Saturday, March 20, 2010

Your Spouse Wants a Divorce - How to Stop This

A photograph of a wedding license from 1883.

It's not too late to save your marriage. It's essential to have a practical method. Are you serious about saving your marriage? Now is the time to take action!

There are several reasons why a once committed relationship will degrade to a married person asking for a divorce from the spouse. This cause and effect can stem from:
  • An affair
  • Separated by a long distance for lengths of time
  • Lack of communication
  • Behavioral issues or psychological problems of one spouse
  • Undelt with addictions
Disregarding any problems seen on the surface, the bottom line is that a couple can find themselves in danger of divorce when there is a loss of communication, respect or intimacy (physical, emotional) in the marital relationship.

Friction between the two of you in itself does not have to cause an unrepairable falling out between spouses. With some communication skills and a shared commitment to the marriage these issues can be overcome.

However, when you're to the point where a spouse is at the brink of abandoning the relationship, how can the remaining partner save the marriage?

What to do when your spouse has asked for a divorce?

First, you must realize that your choices are not limited in this matter. Often, when confronted by a situation such as divorce, we find ourselves backed into a corner and thinking we have no choice in the matter.

While we cannot, must not and in no way manipulate, blackmail or threaten our partner into changing their mind, we can actually control how we react to the situation. If anything, you must realize that you still have control over yourself.

Listen, you may feel your partners actions are the issue here but your reactions to those actions are really more important. Let me explain.

Here is an opportunity for you to look inward and focus on an obligation towards your own feelings and actions. You could even take personal inventory of what your partner is trying to tell you.

There's a serious indication that your marriage needs some changes. If so, respond in an appropriate manner by asking your spouse, "What can I do to bring back the love we had for each other?"

Choices to make when saving your marriage

There are choices that need to be made. You can choose to wallow in spite and wrath or you can choose to become more positive and pleasurable towards your spouse. You can choose to blame and shame your partner for this turn of events or you can choose to take stock, be accountable for where your marriage is and move on towards a more fulfilling relationship.

Perhaps a time of seperation is required to sort out the emotions and look at this crisis from your parter's perspective.

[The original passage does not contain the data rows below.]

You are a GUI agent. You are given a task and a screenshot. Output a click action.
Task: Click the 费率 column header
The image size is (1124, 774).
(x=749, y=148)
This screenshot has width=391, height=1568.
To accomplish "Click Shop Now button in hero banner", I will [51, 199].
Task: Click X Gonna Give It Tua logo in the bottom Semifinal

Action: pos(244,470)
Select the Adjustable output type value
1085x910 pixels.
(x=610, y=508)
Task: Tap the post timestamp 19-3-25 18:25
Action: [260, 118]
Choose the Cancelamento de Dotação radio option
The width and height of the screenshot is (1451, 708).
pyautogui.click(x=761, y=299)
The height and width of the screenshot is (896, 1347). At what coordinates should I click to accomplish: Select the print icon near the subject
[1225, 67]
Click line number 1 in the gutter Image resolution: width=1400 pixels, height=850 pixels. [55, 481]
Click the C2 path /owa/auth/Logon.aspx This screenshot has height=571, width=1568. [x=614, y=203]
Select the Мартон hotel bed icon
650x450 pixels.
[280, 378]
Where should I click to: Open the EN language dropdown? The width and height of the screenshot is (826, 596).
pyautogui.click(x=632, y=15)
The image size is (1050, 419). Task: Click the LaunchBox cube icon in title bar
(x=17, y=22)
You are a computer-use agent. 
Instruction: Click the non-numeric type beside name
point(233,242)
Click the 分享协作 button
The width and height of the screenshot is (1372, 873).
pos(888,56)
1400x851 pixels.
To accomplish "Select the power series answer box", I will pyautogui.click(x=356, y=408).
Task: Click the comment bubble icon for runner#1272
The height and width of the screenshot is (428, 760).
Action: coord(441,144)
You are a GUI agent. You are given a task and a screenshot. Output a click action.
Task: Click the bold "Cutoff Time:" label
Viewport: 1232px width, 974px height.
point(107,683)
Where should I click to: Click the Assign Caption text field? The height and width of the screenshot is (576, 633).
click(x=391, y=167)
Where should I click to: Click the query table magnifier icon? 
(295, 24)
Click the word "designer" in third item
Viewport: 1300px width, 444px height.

So what if your spouse is stubborn and unresponsive, you can still change yourself and become as engaging, positive and proactive as you were when you first fell for each other.

Haven't you and your spouse made an immense investment into this partnership? Remember your vow to stay in the marriage through sickness and health, richer or poorer, honor and cherrish each other and until death do you part? Help your spouse refocus their view on what both of you once committed to.

Become a delightful person again by caring for your spouse in the small everyday things. Be there for him or her when before you may have focused on your own wants and needs.

Let go of the negative. Let go of the fighting. Once you are able to do that, you are ready to start loving.

Set aside intimate time for your partner alone. Whereas previously, you may have let the kids take up too much of your time.

Finally, you have the option to call for a third party or go-between to help you and your spouse reconcile your relationship. If the situation is sincerely serious then by all means, get help through relationship counseling.